> [Material for this task]:
BEGIN
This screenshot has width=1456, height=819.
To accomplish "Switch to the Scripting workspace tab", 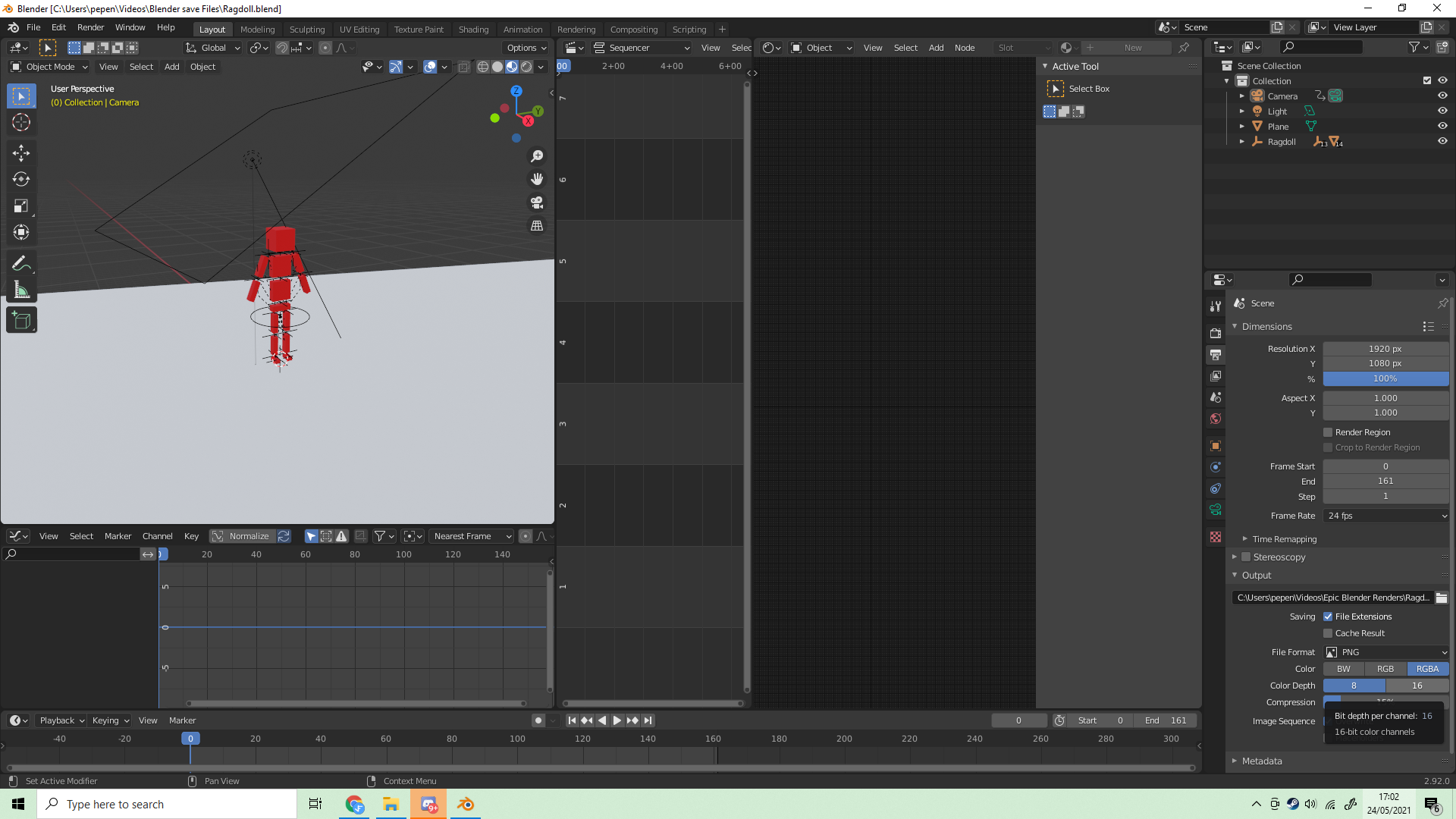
END
BEGIN
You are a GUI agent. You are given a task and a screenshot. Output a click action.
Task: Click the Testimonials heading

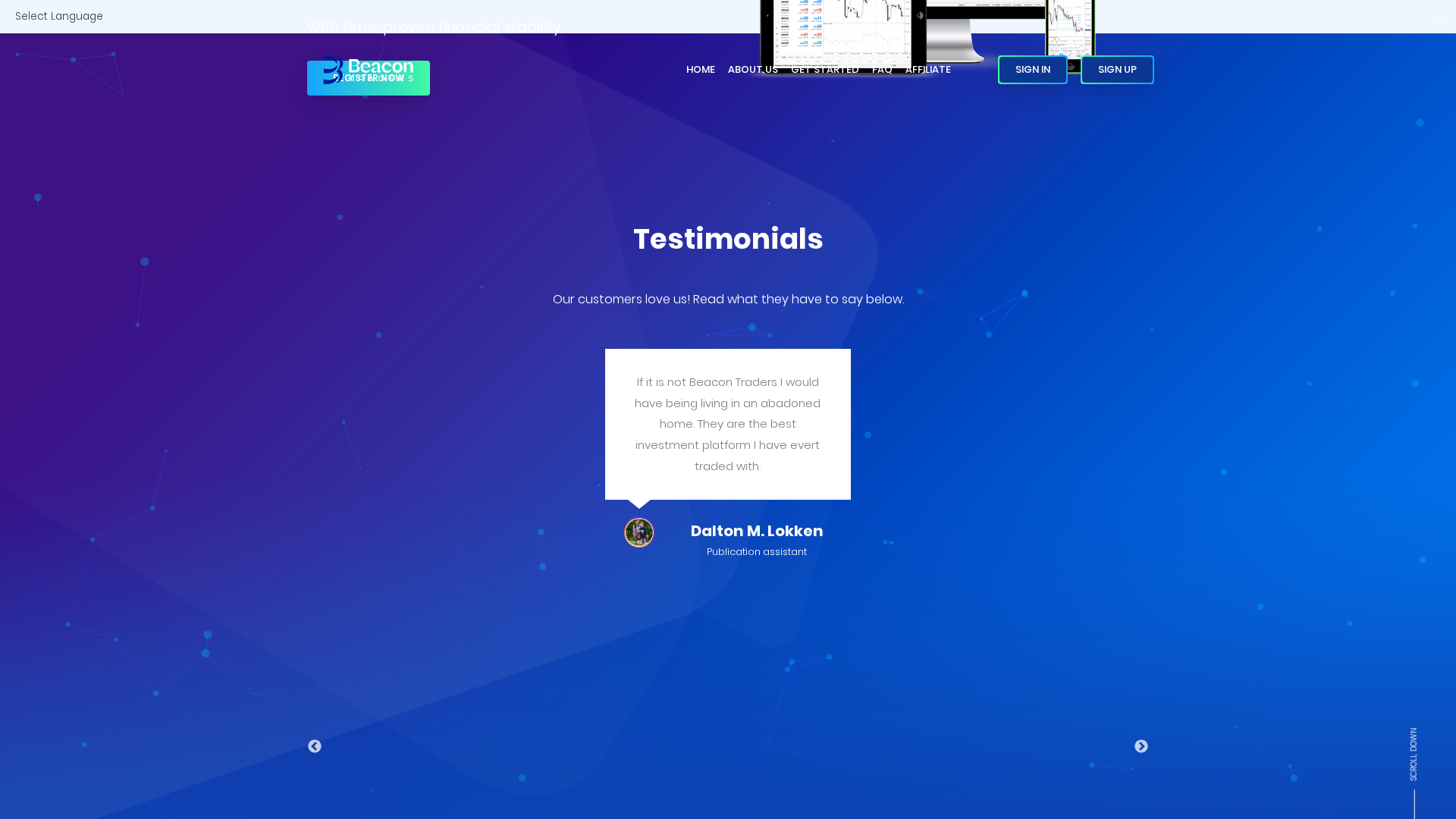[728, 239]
END
From the material above, copy every line where the word "screenshot" is found.

This screenshot has width=1456, height=819.
You are a GUI agent. You are given a task and a screenshot. Output a click action.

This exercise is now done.